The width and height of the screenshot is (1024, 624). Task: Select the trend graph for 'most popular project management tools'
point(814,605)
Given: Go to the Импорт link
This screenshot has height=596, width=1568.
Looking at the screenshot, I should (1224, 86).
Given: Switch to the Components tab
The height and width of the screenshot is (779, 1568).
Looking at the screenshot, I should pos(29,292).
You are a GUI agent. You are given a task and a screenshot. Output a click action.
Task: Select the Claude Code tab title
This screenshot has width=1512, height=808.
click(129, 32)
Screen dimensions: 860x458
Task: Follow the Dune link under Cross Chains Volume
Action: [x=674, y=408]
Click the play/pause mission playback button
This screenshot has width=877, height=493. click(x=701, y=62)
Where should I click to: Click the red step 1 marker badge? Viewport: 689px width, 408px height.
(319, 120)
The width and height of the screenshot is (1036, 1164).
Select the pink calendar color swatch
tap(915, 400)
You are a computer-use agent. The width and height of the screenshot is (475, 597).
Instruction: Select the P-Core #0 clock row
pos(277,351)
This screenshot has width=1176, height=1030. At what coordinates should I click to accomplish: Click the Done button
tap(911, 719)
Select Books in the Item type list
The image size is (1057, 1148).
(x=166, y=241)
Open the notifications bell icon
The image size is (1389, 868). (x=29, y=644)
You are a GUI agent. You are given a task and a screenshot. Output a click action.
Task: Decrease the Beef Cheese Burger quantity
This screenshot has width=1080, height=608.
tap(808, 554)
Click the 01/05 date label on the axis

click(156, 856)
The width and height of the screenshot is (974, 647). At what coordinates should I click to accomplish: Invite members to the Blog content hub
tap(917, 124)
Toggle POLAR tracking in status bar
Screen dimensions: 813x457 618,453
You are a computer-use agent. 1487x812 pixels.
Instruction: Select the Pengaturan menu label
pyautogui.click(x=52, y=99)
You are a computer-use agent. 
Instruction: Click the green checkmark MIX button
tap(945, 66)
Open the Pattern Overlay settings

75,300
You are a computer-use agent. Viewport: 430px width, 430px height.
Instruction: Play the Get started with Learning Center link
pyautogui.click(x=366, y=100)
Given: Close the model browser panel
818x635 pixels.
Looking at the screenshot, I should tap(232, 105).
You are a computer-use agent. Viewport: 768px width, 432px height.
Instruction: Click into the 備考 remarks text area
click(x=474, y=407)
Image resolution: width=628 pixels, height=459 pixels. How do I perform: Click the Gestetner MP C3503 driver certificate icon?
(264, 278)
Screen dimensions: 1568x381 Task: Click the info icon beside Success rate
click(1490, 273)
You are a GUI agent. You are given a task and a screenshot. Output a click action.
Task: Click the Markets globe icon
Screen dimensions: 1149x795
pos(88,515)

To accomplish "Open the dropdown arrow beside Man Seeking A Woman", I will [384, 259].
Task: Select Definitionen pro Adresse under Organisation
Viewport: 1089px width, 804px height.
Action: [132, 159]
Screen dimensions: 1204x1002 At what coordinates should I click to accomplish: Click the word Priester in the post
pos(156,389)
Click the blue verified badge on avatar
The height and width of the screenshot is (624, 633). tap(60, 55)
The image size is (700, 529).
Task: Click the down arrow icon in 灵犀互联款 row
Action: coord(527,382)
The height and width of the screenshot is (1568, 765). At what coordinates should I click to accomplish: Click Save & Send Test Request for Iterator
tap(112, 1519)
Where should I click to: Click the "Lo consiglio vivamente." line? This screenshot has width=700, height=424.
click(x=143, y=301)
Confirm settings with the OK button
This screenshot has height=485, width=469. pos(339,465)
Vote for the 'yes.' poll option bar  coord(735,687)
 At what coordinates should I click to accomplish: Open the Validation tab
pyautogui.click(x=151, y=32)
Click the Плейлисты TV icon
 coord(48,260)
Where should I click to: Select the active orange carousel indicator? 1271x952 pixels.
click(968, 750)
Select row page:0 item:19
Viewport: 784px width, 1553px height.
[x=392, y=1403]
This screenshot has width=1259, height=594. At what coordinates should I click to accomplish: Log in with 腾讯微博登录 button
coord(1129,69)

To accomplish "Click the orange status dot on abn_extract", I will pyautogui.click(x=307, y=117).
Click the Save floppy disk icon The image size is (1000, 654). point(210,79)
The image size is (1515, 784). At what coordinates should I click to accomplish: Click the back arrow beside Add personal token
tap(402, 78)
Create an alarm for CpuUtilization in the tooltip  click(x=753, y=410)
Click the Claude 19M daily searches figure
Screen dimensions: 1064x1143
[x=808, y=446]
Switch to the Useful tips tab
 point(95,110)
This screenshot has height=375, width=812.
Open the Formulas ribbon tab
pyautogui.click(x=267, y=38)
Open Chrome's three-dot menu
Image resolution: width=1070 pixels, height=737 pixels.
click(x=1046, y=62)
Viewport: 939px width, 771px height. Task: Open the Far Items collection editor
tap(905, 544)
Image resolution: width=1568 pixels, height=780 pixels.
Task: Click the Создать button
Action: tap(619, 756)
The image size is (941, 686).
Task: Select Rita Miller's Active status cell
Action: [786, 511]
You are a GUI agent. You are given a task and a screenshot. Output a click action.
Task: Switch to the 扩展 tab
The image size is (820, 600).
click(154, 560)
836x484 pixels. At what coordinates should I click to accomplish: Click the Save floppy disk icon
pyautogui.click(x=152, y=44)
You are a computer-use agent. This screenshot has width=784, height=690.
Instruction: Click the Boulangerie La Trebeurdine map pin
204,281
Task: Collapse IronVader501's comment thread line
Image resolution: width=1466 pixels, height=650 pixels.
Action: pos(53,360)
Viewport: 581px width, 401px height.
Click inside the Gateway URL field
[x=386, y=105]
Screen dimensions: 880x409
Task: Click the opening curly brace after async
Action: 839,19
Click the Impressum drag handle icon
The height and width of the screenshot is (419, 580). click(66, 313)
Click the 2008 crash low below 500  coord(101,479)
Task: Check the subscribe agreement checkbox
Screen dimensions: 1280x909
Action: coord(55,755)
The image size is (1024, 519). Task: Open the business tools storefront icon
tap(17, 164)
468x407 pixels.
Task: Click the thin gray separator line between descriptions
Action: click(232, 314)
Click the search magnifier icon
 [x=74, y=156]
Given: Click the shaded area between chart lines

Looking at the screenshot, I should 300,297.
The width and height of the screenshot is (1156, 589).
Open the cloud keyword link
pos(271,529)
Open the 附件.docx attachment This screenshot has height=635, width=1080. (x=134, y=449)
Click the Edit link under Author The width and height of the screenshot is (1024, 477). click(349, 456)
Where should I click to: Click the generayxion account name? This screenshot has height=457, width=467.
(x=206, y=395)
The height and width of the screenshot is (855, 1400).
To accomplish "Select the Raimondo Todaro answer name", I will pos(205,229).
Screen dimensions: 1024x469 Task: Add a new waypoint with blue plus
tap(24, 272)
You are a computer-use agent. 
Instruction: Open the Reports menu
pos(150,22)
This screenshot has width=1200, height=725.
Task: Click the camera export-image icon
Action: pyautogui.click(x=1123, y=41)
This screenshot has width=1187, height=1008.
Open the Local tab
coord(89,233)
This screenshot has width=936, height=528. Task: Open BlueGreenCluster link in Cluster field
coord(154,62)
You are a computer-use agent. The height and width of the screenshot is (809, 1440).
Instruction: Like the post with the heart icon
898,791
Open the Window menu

What you should do:
Give the material above again in its entirety, exactly as it appears.

Exercise solution:
The width and height of the screenshot is (1024, 624). Task: Select the trend graph for 'most popular project management tools'
point(814,605)
Given: Go to the Импорт link
This screenshot has height=596, width=1568.
Looking at the screenshot, I should (1224, 86).
Given: Switch to the Components tab
The height and width of the screenshot is (779, 1568).
Looking at the screenshot, I should pos(29,292).
You are a GUI agent. You are given a task and a screenshot. Output a click action.
Task: Select the Claude Code tab title
This screenshot has width=1512, height=808.
click(129, 32)
Screen dimensions: 860x458
Task: Follow the Dune link under Cross Chains Volume
Action: [x=674, y=408]
Click the play/pause mission playback button
This screenshot has width=877, height=493. click(x=701, y=62)
Where should I click to: Click the red step 1 marker badge? Viewport: 689px width, 408px height.
(319, 120)
The width and height of the screenshot is (1036, 1164).
Select the pink calendar color swatch
tap(915, 400)
You are a computer-use agent. The width and height of the screenshot is (475, 597).
Instruction: Select the P-Core #0 clock row
pos(277,351)
This screenshot has width=1176, height=1030. At what coordinates should I click to accomplish: Click the Done button
tap(911, 719)
Select Books in the Item type list
The image size is (1057, 1148).
(x=166, y=241)
Open the notifications bell icon
The image size is (1389, 868). (x=29, y=644)
You are a GUI agent. You are given a task and a screenshot. Output a click action.
Task: Decrease the Beef Cheese Burger quantity
This screenshot has width=1080, height=608.
tap(808, 554)
Click the 01/05 date label on the axis

click(156, 856)
The width and height of the screenshot is (974, 647). At what coordinates should I click to accomplish: Invite members to the Blog content hub
tap(917, 124)
Toggle POLAR tracking in status bar
Screen dimensions: 813x457 618,453
You are a computer-use agent. 1487x812 pixels.
Instruction: Select the Pengaturan menu label
pyautogui.click(x=52, y=99)
You are a computer-use agent. 
Instruction: Click the green checkmark MIX button
tap(945, 66)
Open the Pattern Overlay settings

75,300
You are a computer-use agent. Viewport: 430px width, 430px height.
Instruction: Play the Get started with Learning Center link
pyautogui.click(x=366, y=100)
Given: Close the model browser panel
818x635 pixels.
Looking at the screenshot, I should tap(232, 105).
You are a computer-use agent. Viewport: 768px width, 432px height.
Instruction: Click into the 備考 remarks text area
click(x=474, y=407)
Image resolution: width=628 pixels, height=459 pixels. How do I perform: Click the Gestetner MP C3503 driver certificate icon?
(264, 278)
Screen dimensions: 1568x381 Task: Click the info icon beside Success rate
click(1490, 273)
You are a GUI agent. You are given a task and a screenshot. Output a click action.
Task: Click the Markets globe icon
Screen dimensions: 1149x795
pos(88,515)

To accomplish "Open the dropdown arrow beside Man Seeking A Woman", I will [384, 259].
Task: Select Definitionen pro Adresse under Organisation
Viewport: 1089px width, 804px height.
Action: [132, 159]
Screen dimensions: 1204x1002 At what coordinates should I click to accomplish: Click the word Priester in the post
pos(156,389)
Click the blue verified badge on avatar
The height and width of the screenshot is (624, 633). tap(60, 55)
The image size is (700, 529).
Task: Click the down arrow icon in 灵犀互联款 row
Action: coord(527,382)
The height and width of the screenshot is (1568, 765). At what coordinates should I click to accomplish: Click Save & Send Test Request for Iterator
tap(112, 1519)
Where should I click to: Click the "Lo consiglio vivamente." line? This screenshot has width=700, height=424.
click(x=143, y=301)
Confirm settings with the OK button
This screenshot has height=485, width=469. pos(339,465)
Vote for the 'yes.' poll option bar  coord(735,687)
 At what coordinates should I click to accomplish: Open the Validation tab
pyautogui.click(x=151, y=32)
Click the Плейлисты TV icon
 coord(48,260)
Where should I click to: Select the active orange carousel indicator? 1271x952 pixels.
click(968, 750)
Select row page:0 item:19
Viewport: 784px width, 1553px height.
[x=392, y=1403]
This screenshot has width=1259, height=594. At what coordinates should I click to accomplish: Log in with 腾讯微博登录 button
coord(1129,69)

To accomplish "Click the orange status dot on abn_extract", I will pyautogui.click(x=307, y=117).
Click the Save floppy disk icon The image size is (1000, 654). point(210,79)
The image size is (1515, 784). At what coordinates should I click to accomplish: Click the back arrow beside Add personal token
tap(402, 78)
Create an alarm for CpuUtilization in the tooltip  click(x=753, y=410)
Click the Claude 19M daily searches figure
Screen dimensions: 1064x1143
[x=808, y=446]
Switch to the Useful tips tab
 point(95,110)
This screenshot has height=375, width=812.
Open the Formulas ribbon tab
pyautogui.click(x=267, y=38)
Open Chrome's three-dot menu
Image resolution: width=1070 pixels, height=737 pixels.
click(x=1046, y=62)
Viewport: 939px width, 771px height. Task: Open the Far Items collection editor
tap(905, 544)
Image resolution: width=1568 pixels, height=780 pixels.
Task: Click the Создать button
Action: tap(619, 756)
The image size is (941, 686).
Task: Select Rita Miller's Active status cell
Action: [786, 511]
You are a GUI agent. You are given a task and a screenshot. Output a click action.
Task: Switch to the 扩展 tab
The image size is (820, 600).
click(154, 560)
836x484 pixels. At what coordinates should I click to accomplish: Click the Save floppy disk icon
pyautogui.click(x=152, y=44)
You are a computer-use agent. This screenshot has width=784, height=690.
Instruction: Click the Boulangerie La Trebeurdine map pin
204,281
Task: Collapse IronVader501's comment thread line
Image resolution: width=1466 pixels, height=650 pixels.
Action: pos(53,360)
Viewport: 581px width, 401px height.
Click inside the Gateway URL field
[x=386, y=105]
Screen dimensions: 880x409
Task: Click the opening curly brace after async
Action: 839,19
Click the Impressum drag handle icon
The height and width of the screenshot is (419, 580). click(66, 313)
Click the 2008 crash low below 500  coord(101,479)
Task: Check the subscribe agreement checkbox
Screen dimensions: 1280x909
Action: coord(55,755)
The image size is (1024, 519). Task: Open the business tools storefront icon
tap(17, 164)
468x407 pixels.
Task: Click the thin gray separator line between descriptions
Action: click(232, 314)
Click the search magnifier icon
 [x=74, y=156]
Given: Click the shaded area between chart lines

Looking at the screenshot, I should 300,297.
The width and height of the screenshot is (1156, 589).
Open the cloud keyword link
pos(271,529)
Open the 附件.docx attachment This screenshot has height=635, width=1080. (x=134, y=449)
Click the Edit link under Author The width and height of the screenshot is (1024, 477). click(349, 456)
Where should I click to: Click the generayxion account name? This screenshot has height=457, width=467.
(x=206, y=395)
The height and width of the screenshot is (855, 1400).
To accomplish "Select the Raimondo Todaro answer name", I will pos(205,229).
Screen dimensions: 1024x469 Task: Add a new waypoint with blue plus
tap(24, 272)
You are a computer-use agent. 
Instruction: Open the Reports menu
pos(150,22)
This screenshot has width=1200, height=725.
Task: Click the camera export-image icon
Action: pyautogui.click(x=1123, y=41)
This screenshot has width=1187, height=1008.
Open the Local tab
coord(89,233)
This screenshot has width=936, height=528. Task: Open BlueGreenCluster link in Cluster field
coord(154,62)
You are a computer-use agent. The height and width of the screenshot is (809, 1440).
Instruction: Like the post with the heart icon
898,791
Open the Window menu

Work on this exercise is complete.